Un été dangereux. Sans même parler de l’Afrique qui se disloque en silence, l’Europe subit une crise migratoire qui ne faiblit pas, toujours traitée avec une indolence ahurissante, et la poursuite des attentats, comme d’une violence communautaire « perlée » largement impunie, en France et en Espagne notamment. En Asie, le Pakistan est fragilisé, l’Afghanistan plus instable que jamais et, bien sûr, les dernières rodomontades de Pyongyang, qui a failli aller trop loin et s’exposer au pire, inquiètent. Car le problème reste entier et le niveau de provocation du régime de Corée du Nord constitue plus que jamais l’un des curseurs du rapport de force entre Washington et Pékin.

Un dangereux été aussi pour la Syrie, l’Irak, la Jordanie ou le Liban, quand la crise du Qatar s’enkyste, que le Moyen-Orient reste fébrile et que ses peuples souffrent. Tous. Là aussi, la réalité des équilibres de puissance et d’influence se manifeste dans le sang, les alliances et contre-alliances, à Bagdad, Mossoul, Tal Afar, Raqqa, Deir ez Zor ou Idlib, mais aussi à Beyrouth, où le Hezbollah appelle ouvertement à la collaboration du Liban avec le régime de Damas et vient de renvoyer en Syrie plusieurs milliers de djihadistes et leur famille pour sortir le ver du fruit, gêner Riyad et enrayer la pression intérieure que cette engeance sunnite faisait peser sur son pouvoir politique croissant, au Liban comme dans la région.

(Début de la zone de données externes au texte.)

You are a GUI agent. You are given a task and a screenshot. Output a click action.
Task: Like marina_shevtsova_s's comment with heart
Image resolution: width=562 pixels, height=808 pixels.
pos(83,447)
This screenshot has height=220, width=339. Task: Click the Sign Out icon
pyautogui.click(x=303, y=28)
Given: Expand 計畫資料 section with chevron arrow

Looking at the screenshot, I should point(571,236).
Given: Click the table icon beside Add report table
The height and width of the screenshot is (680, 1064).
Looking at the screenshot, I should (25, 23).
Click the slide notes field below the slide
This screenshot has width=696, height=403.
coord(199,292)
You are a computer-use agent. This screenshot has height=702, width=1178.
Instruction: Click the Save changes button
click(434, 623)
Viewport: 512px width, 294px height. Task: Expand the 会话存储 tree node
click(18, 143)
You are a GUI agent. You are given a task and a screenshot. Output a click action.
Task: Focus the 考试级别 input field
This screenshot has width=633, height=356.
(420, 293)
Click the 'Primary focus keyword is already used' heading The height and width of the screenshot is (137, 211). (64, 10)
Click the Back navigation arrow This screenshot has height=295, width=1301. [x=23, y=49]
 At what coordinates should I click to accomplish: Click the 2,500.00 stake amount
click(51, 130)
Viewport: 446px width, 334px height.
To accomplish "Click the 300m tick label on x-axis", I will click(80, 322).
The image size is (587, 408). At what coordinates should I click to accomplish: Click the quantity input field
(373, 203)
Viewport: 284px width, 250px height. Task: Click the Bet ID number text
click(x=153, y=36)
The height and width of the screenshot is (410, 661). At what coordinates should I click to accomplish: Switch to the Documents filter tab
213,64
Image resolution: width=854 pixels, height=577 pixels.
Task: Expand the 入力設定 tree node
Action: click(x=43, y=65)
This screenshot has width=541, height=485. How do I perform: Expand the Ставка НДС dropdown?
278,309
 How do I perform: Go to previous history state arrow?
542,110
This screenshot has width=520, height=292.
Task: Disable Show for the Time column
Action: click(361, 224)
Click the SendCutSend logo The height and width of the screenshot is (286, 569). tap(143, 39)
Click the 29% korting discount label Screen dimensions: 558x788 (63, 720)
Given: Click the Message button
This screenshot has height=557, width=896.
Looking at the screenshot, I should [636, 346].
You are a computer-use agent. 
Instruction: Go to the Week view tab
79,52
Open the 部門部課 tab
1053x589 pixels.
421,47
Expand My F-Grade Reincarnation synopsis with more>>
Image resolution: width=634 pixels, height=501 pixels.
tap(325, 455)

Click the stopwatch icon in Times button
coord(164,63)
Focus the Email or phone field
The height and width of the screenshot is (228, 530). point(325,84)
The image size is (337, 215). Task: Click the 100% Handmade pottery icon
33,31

L’Amérique ne veut rien comprendre à la réalité de la guerre révolutionnaire idéologique lancée contre l’Occident entier par l’islamisme combattant

L’Iran, avec la bénédiction au moins tacite de Moscou qui garde toujours la main dans la zone, appuie la milice chiite de H. Nasrallah et se crispe lui aussi nettement devant le revirement belliciste de Washington à son égard. L’extraterritorialité des sanctions américaines en effet, arme de déstabilisation commerciale (anti-concurrentielle) tout autant que politique, chaque jour moins défendable et plus dangereuse, a finalement déclenché une crise d’urticaire géante à Téhéran et Moscou. C’était sans doute voulu. Mais cette pratique inique défie si ouvertement l’idée même d’un ordre international a minima équitable qu’il finira par coûter cher à Washington, provoquant soit son renoncement furieux à ces pratiques discrétionnaires, soit leur multiplication en représailles, à l’initiative d’autres acteurs majeurs et aux dépens de la sécurité globale. Dans l’immédiat, il a abouti à la dégradation sensible de la relation américano-russe, avec l’expulsion de plus de 700 « diplomates » américains en représailles. Vladimir Poutine a certes habilement sanctionné le Congrès plutôt que le malheureux Donald Trump, ficelé comme un beau diable par un « système » qui le contrôle et le menace. Mais il n’attend clairement plus rien de bon ni de neuf d’une Amérique qui ne veut rien comprendre à la réalité de la guerre révolutionnaire idéologique lancée contre l’Occident entier par l’islamisme combattant, ni aux nouveaux équilibres du monde. Le « terrorisme », la guérilla ne sont que des modes d’action. Il faut enfin voir la forêt derrière l’arbre. Washington croit se rassurer en ressuscitant « l’axe du mal » ? Bon courage !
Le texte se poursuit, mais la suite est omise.